Lively and Funny Moments of a Boring Subject

in 27th Montreal World Film Festival

by Esin Kücüktepepinar

What do you expect from a short film? That it be short, of course! You expect it to tell its story – whether complex or not – using the narrative techniques and visual language of cinema in an efficient and striking manner, and to surprise you once more with an idea which has prevailed since the very first artifacts of cinematic expression: perfection is concealed and also embedded in plainness.

Life and Death of a Boring Moment (Vie et mort d’un instant d’ennui) does all of these things. French short filmmaker Patrick Bossard tells a very simple story: the film opens with an actor (Patrick Pierron) and an actress (Anne Pourbaix) sitting at a table. Their performance of boring dialogue is interrupted by the intrusion, through the window behind them, of a gunman. They turn out to be actors doing a take of a scene in a film; and unfortunately for the actor being assaulted, he is also the director, whose previous film the intruder has seen and hated. And the funny moments immediately start with the intruder’s questions about that pretentious film and how painful it was to watch it, how it tortured the audience like a bad dream, etc. With this simple plot, Life and Death of a Boring Moment is interesting for its self-aware charm and its clever tweaking of art-house clichés, which is why we of the FIPRESCI jury gave it our short-film award.

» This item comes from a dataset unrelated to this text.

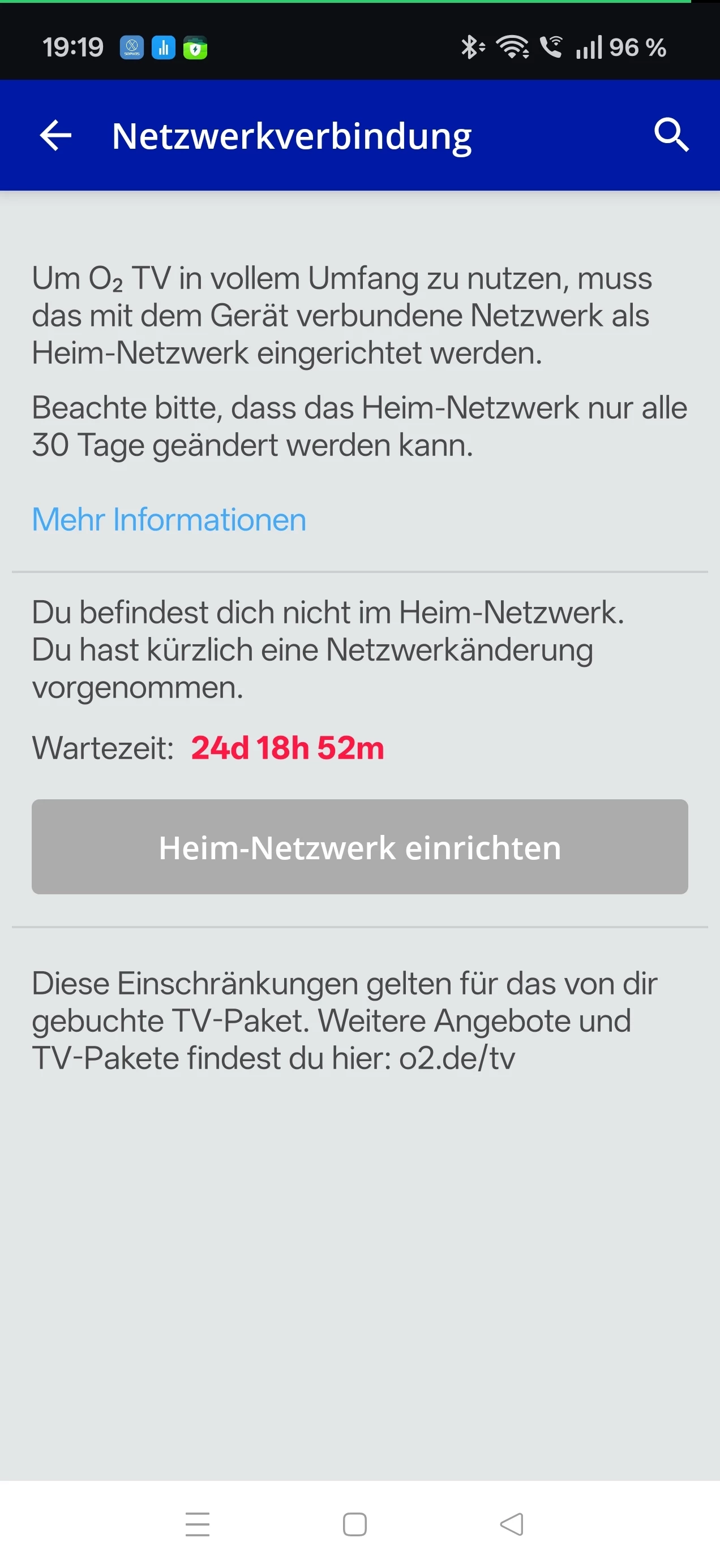Open recent apps from the navigation bar
Viewport: 720px width, 1568px height.
[198, 1524]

42 years old director Patrick Bossard, who is known mainly for such brilliant short films as Banco (1999) and Hôtel Paradise (2001), wrote and directed Life and Death of a Boring Moment. He gives the juicy part of the intruder to the French actor, comedian and singer Yamin Dib, who makes the lines funnier than they are written. And the five-minute-long (!) Life and Death of a Boring Moment ends with the director’s cry: “Cut!” With a good script and fine performances, director Bossard does not need to do “another take”.